In a historic move that is set to usher in a new chapter in Tokyo-Seoul relations, Prime Minister Shinzo Abe has finally offered a blanket apology to South Korea for the abuse of the so-called comfort women forced into Japanese military brothels during World War II. Mr Abe announced a package of 1 billion yen ($8.3 million) to a fund for compensating victims, marking the closure of an emotive issue that has clouded relations between Japan and South Korea all these years.
“Prime Minister Abe expresses anew his most sincere apologies and remorse to all the women who underwent immeasurable and painful experiences and suffered incurable physical and psychological wounds as comfort women,” Japanese Foreign Minister Fumio Kishida said in Tokyo on December 28. “The issue of comfort women, with an involvement of the Japanese military authorities at that time, was a grave affront to the honor and dignity of large numbers of women, and the government of Japan is painfully aware of responsibilities from this perspective.”
The apology has been accepted and welcomed by South Korean President Park Geun Hye.
Ms Park struck an upbeat note on the future trajectory of Japan-South Korea relations, saying the agreement could be a new starting point for relations with Japan, according to the president’s office.

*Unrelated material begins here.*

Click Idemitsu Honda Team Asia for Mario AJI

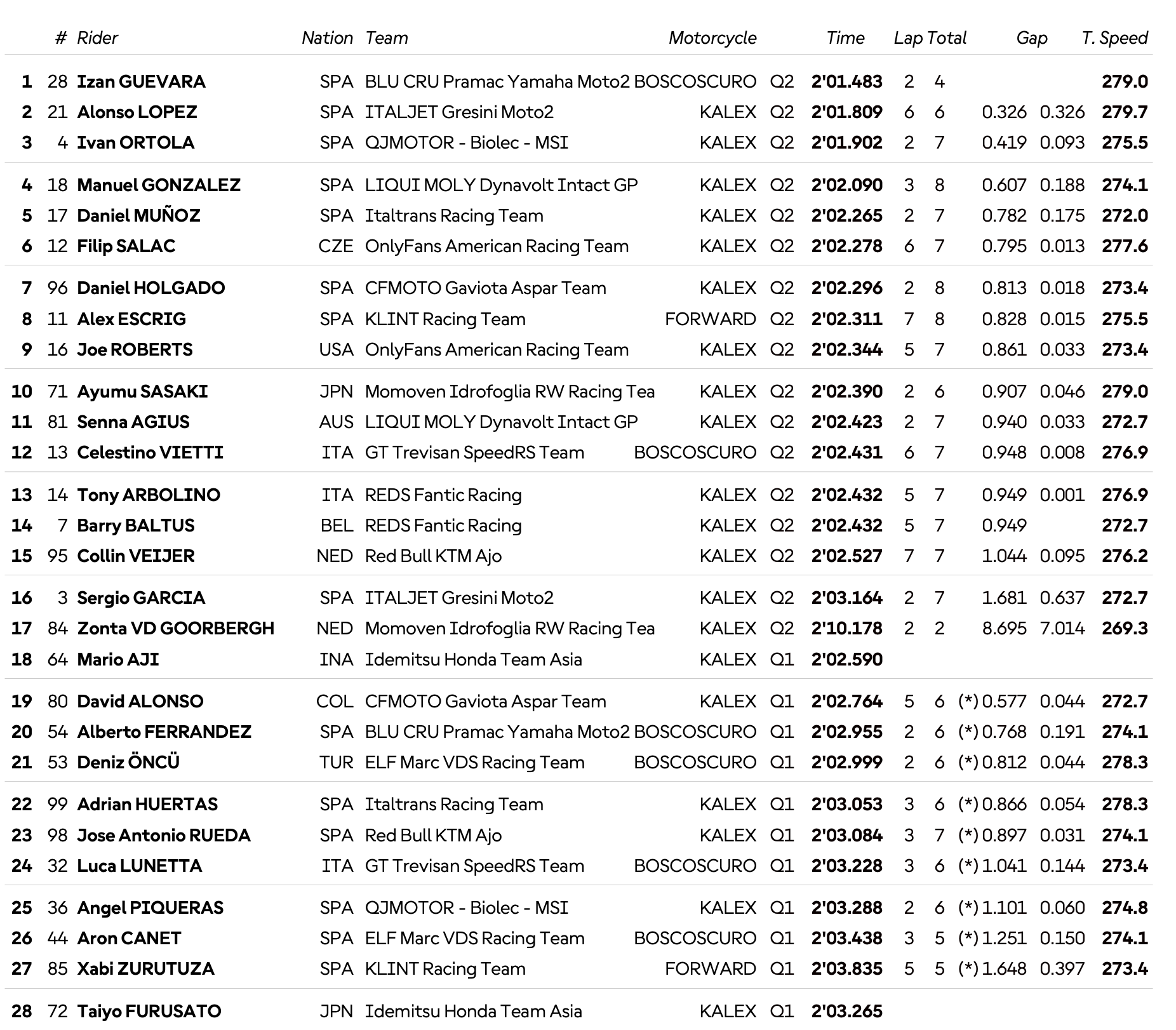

The meeting between Ms Park and Mr Abe last year, the first bilateral summit between the countries in three years, set the stage for the breakthrough announcement by Tokyo on December 28.
Memories of colonisation of the Korean peninsula by Japan from 1910 to 1945 which was accompanied by excesses, still rankle with most Koreans. The visits by Japanese leaders to Yakusuni shrine, a memorial built by Tokyo for its war dead, have fanned this sense of resentment.
Mr Abe’s Dec 28 apology, therefore, signals the end of a chapter, a closed book, as some analysts have said. According to historians and various estimates, around 50,000 to 200,000 women — many of them Korean — served in Japan’s military brothels.